---------- Records supplied
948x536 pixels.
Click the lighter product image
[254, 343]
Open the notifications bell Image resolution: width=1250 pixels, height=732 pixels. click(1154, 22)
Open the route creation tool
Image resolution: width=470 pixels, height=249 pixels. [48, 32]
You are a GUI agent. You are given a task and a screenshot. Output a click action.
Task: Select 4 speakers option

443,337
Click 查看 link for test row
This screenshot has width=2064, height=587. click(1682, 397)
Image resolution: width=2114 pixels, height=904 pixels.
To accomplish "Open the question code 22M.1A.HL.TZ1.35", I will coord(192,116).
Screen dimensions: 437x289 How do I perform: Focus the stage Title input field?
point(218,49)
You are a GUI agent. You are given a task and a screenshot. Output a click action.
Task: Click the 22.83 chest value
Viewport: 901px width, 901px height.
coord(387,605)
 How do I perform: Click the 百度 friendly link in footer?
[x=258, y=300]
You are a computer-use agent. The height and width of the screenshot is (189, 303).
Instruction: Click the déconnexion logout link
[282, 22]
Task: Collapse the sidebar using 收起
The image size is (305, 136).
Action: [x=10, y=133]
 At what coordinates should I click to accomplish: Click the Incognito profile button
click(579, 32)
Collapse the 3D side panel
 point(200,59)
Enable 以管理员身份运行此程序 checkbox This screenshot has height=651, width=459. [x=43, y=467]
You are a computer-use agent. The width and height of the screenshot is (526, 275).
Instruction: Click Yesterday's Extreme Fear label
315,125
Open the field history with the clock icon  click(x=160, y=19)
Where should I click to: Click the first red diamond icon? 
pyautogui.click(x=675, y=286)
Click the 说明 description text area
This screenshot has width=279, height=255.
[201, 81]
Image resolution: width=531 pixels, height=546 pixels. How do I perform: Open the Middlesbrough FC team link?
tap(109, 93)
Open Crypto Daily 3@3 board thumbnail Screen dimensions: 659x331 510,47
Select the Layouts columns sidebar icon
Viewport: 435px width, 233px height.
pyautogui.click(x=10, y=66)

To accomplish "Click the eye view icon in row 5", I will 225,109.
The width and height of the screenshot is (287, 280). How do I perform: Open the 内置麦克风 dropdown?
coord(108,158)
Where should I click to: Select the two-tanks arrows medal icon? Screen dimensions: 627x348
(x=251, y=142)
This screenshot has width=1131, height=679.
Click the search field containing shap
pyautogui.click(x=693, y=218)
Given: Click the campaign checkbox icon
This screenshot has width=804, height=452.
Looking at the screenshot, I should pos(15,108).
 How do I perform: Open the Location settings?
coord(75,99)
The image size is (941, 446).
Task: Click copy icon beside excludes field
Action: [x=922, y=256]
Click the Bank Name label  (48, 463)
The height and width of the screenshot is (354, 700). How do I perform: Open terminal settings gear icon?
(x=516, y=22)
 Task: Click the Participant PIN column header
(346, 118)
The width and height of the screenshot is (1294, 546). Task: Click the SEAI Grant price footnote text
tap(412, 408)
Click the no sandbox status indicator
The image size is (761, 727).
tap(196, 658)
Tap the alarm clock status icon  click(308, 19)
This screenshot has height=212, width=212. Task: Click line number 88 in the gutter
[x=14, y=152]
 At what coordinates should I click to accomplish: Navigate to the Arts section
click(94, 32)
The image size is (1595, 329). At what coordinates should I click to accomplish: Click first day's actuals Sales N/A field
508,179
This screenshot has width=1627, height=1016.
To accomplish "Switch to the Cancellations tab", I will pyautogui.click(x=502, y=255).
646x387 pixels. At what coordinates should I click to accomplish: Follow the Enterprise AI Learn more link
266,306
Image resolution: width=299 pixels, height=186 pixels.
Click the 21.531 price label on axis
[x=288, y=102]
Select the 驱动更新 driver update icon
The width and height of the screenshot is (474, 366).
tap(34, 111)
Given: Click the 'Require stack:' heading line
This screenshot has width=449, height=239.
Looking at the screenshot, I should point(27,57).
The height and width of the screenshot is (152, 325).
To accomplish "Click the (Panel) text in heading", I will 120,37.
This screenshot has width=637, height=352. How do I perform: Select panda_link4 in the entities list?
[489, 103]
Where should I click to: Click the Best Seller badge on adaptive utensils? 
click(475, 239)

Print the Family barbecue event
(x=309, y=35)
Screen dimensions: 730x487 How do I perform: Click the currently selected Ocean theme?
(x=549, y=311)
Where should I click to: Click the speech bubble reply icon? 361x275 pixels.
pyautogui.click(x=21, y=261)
--------------------
▸ What you are asked to do:
The data above must be repeated in its entirety, exactly as given.

▸ Task result:
948x536 pixels.
Click the lighter product image
[254, 343]
Open the notifications bell Image resolution: width=1250 pixels, height=732 pixels. click(1154, 22)
Open the route creation tool
Image resolution: width=470 pixels, height=249 pixels. [48, 32]
You are a GUI agent. You are given a task and a screenshot. Output a click action.
Task: Select 4 speakers option

443,337
Click 查看 link for test row
This screenshot has width=2064, height=587. click(1682, 397)
Image resolution: width=2114 pixels, height=904 pixels.
To accomplish "Open the question code 22M.1A.HL.TZ1.35", I will coord(192,116).
Screen dimensions: 437x289 How do I perform: Focus the stage Title input field?
point(218,49)
You are a GUI agent. You are given a task and a screenshot. Output a click action.
Task: Click the 22.83 chest value
Viewport: 901px width, 901px height.
coord(387,605)
 How do I perform: Click the 百度 friendly link in footer?
[x=258, y=300]
You are a computer-use agent. The height and width of the screenshot is (189, 303).
Instruction: Click the déconnexion logout link
[282, 22]
Task: Collapse the sidebar using 收起
The image size is (305, 136).
Action: [x=10, y=133]
 At what coordinates should I click to accomplish: Click the Incognito profile button
click(579, 32)
Collapse the 3D side panel
 point(200,59)
Enable 以管理员身份运行此程序 checkbox This screenshot has height=651, width=459. [x=43, y=467]
You are a computer-use agent. The width and height of the screenshot is (526, 275).
Instruction: Click Yesterday's Extreme Fear label
315,125
Open the field history with the clock icon  click(x=160, y=19)
Where should I click to: Click the first red diamond icon? 
pyautogui.click(x=675, y=286)
Click the 说明 description text area
This screenshot has width=279, height=255.
[201, 81]
Image resolution: width=531 pixels, height=546 pixels. How do I perform: Open the Middlesbrough FC team link?
tap(109, 93)
Open Crypto Daily 3@3 board thumbnail Screen dimensions: 659x331 510,47
Select the Layouts columns sidebar icon
Viewport: 435px width, 233px height.
pyautogui.click(x=10, y=66)

To accomplish "Click the eye view icon in row 5", I will 225,109.
The width and height of the screenshot is (287, 280). How do I perform: Open the 内置麦克风 dropdown?
coord(108,158)
Where should I click to: Select the two-tanks arrows medal icon? Screen dimensions: 627x348
(x=251, y=142)
This screenshot has width=1131, height=679.
Click the search field containing shap
pyautogui.click(x=693, y=218)
Given: Click the campaign checkbox icon
This screenshot has width=804, height=452.
Looking at the screenshot, I should pos(15,108).
 How do I perform: Open the Location settings?
coord(75,99)
The image size is (941, 446).
Task: Click copy icon beside excludes field
Action: [x=922, y=256]
Click the Bank Name label  (48, 463)
The height and width of the screenshot is (354, 700). How do I perform: Open terminal settings gear icon?
(x=516, y=22)
 Task: Click the Participant PIN column header
(346, 118)
The width and height of the screenshot is (1294, 546). Task: Click the SEAI Grant price footnote text
tap(412, 408)
Click the no sandbox status indicator
The image size is (761, 727).
tap(196, 658)
Tap the alarm clock status icon  click(308, 19)
This screenshot has height=212, width=212. Task: Click line number 88 in the gutter
[x=14, y=152]
 At what coordinates should I click to accomplish: Navigate to the Arts section
click(94, 32)
The image size is (1595, 329). At what coordinates should I click to accomplish: Click first day's actuals Sales N/A field
508,179
This screenshot has width=1627, height=1016.
To accomplish "Switch to the Cancellations tab", I will pyautogui.click(x=502, y=255).
646x387 pixels. At what coordinates should I click to accomplish: Follow the Enterprise AI Learn more link
266,306
Image resolution: width=299 pixels, height=186 pixels.
Click the 21.531 price label on axis
[x=288, y=102]
Select the 驱动更新 driver update icon
The width and height of the screenshot is (474, 366).
tap(34, 111)
Given: Click the 'Require stack:' heading line
This screenshot has width=449, height=239.
Looking at the screenshot, I should point(27,57).
The height and width of the screenshot is (152, 325).
To accomplish "Click the (Panel) text in heading", I will 120,37.
This screenshot has width=637, height=352. How do I perform: Select panda_link4 in the entities list?
[489, 103]
Where should I click to: Click the Best Seller badge on adaptive utensils? 
click(475, 239)

Print the Family barbecue event
(x=309, y=35)
Screen dimensions: 730x487 How do I perform: Click the currently selected Ocean theme?
(x=549, y=311)
Where should I click to: Click the speech bubble reply icon? 361x275 pixels.
pyautogui.click(x=21, y=261)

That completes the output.